>> BEGIN PROVIDED RECORDS

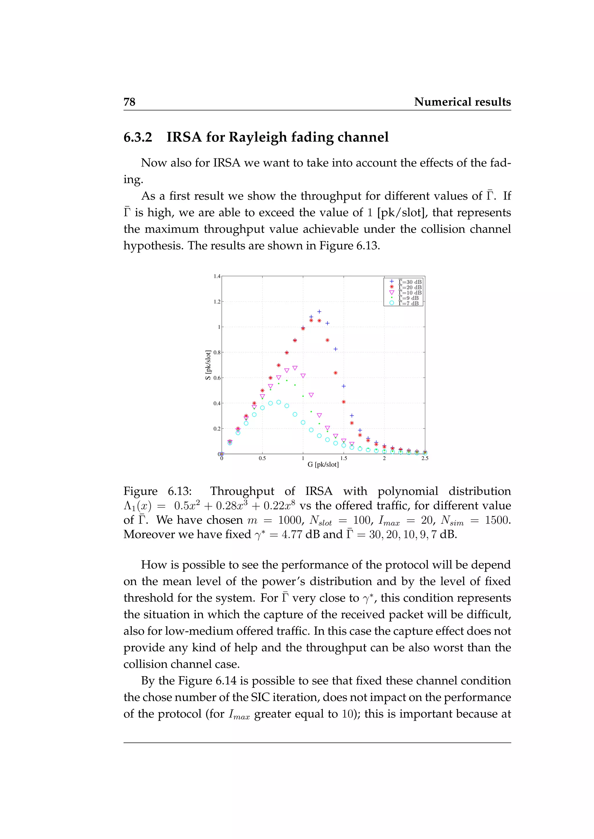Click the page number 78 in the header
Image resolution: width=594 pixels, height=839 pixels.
coord(129,102)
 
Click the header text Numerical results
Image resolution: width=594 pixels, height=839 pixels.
coord(462,102)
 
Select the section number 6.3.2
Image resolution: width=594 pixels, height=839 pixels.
coord(138,137)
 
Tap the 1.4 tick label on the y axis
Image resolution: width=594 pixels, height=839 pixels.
coord(217,276)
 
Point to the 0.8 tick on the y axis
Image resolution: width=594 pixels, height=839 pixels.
coord(217,353)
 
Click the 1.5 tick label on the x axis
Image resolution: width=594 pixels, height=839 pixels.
coord(343,458)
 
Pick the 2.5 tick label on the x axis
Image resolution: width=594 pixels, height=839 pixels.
coord(425,458)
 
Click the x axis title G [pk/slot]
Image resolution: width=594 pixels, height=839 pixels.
coord(323,464)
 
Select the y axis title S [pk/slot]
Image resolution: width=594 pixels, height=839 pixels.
coord(208,365)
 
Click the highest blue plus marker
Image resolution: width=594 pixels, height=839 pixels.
coord(319,312)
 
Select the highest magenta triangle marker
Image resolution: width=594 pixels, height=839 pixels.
coord(295,368)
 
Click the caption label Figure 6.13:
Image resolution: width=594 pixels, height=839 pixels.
coord(157,491)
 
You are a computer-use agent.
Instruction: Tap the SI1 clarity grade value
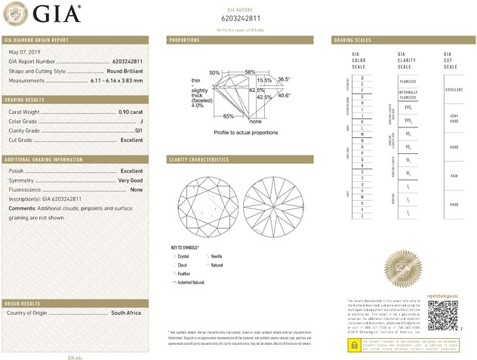click(138, 131)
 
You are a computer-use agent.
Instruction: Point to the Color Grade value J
click(141, 121)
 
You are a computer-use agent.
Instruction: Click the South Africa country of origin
click(126, 312)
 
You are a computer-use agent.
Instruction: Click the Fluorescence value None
click(136, 189)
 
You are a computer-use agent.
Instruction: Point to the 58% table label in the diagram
click(250, 72)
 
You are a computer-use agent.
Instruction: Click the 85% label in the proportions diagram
click(228, 116)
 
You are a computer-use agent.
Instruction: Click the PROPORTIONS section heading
click(184, 39)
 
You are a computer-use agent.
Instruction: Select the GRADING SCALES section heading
click(352, 39)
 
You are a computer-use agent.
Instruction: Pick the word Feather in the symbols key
click(184, 274)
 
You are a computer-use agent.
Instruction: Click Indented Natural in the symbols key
click(191, 282)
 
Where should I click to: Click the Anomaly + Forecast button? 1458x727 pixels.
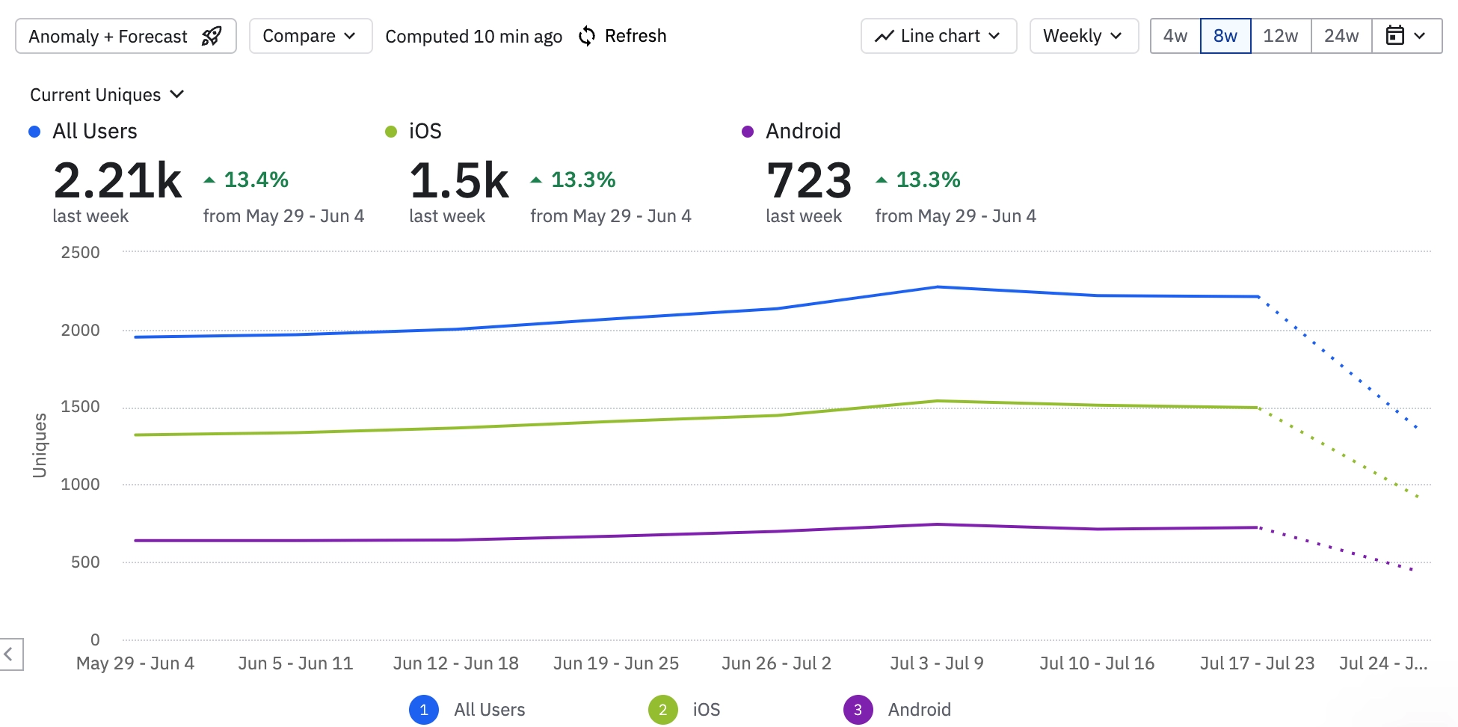point(126,36)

>> END PROVIDED RECORDS

TASK GOAL
Copy all of the records above word for word, leaving out the pictures.

SOLUTION FOR THIS PROBLEM
Click the page number 78 in the header
Image resolution: width=594 pixels, height=839 pixels.
coord(129,102)
 
Click the header text Numerical results
Image resolution: width=594 pixels, height=839 pixels.
coord(462,102)
 
Select the section number 6.3.2
Image resolution: width=594 pixels, height=839 pixels.
coord(138,137)
 
Tap the 1.4 tick label on the y axis
Image resolution: width=594 pixels, height=839 pixels.
coord(217,276)
 
Point to the 0.8 tick on the y axis
Image resolution: width=594 pixels, height=839 pixels.
coord(217,353)
 
Click the 1.5 tick label on the x axis
Image resolution: width=594 pixels, height=839 pixels.
coord(343,458)
 
Pick the 2.5 tick label on the x axis
Image resolution: width=594 pixels, height=839 pixels.
coord(425,458)
 
Click the x axis title G [pk/slot]
Image resolution: width=594 pixels, height=839 pixels.
coord(323,464)
 
Select the y axis title S [pk/slot]
Image resolution: width=594 pixels, height=839 pixels.
coord(208,365)
 
Click the highest blue plus marker
Image resolution: width=594 pixels, height=839 pixels.
coord(319,312)
 
Select the highest magenta triangle marker
Image resolution: width=594 pixels, height=839 pixels.
coord(295,368)
 
Click the caption label Figure 6.13:
Image resolution: width=594 pixels, height=839 pixels.
coord(157,491)
 
You are a computer-use agent.
Instruction: Tap the SI1 clarity grade value
click(138, 131)
 
You are a computer-use agent.
Instruction: Point to the Color Grade value J
click(141, 121)
 
You are a computer-use agent.
Instruction: Click the South Africa country of origin
click(126, 312)
 
You are a computer-use agent.
Instruction: Click the Fluorescence value None
click(136, 189)
 
You are a computer-use agent.
Instruction: Point to the 58% table label in the diagram
click(250, 72)
 
You are a computer-use agent.
Instruction: Click the 85% label in the proportions diagram
click(228, 116)
 
You are a computer-use agent.
Instruction: Click the PROPORTIONS section heading
click(184, 39)
 
You are a computer-use agent.
Instruction: Select the GRADING SCALES section heading
click(352, 39)
 
You are a computer-use agent.
Instruction: Pick the word Feather in the symbols key
click(184, 274)
 
You are a computer-use agent.
Instruction: Click Indented Natural in the symbols key
click(191, 282)
 
Where should I click to: Click the Anomaly + Forecast button? 1458x727 pixels.
point(126,36)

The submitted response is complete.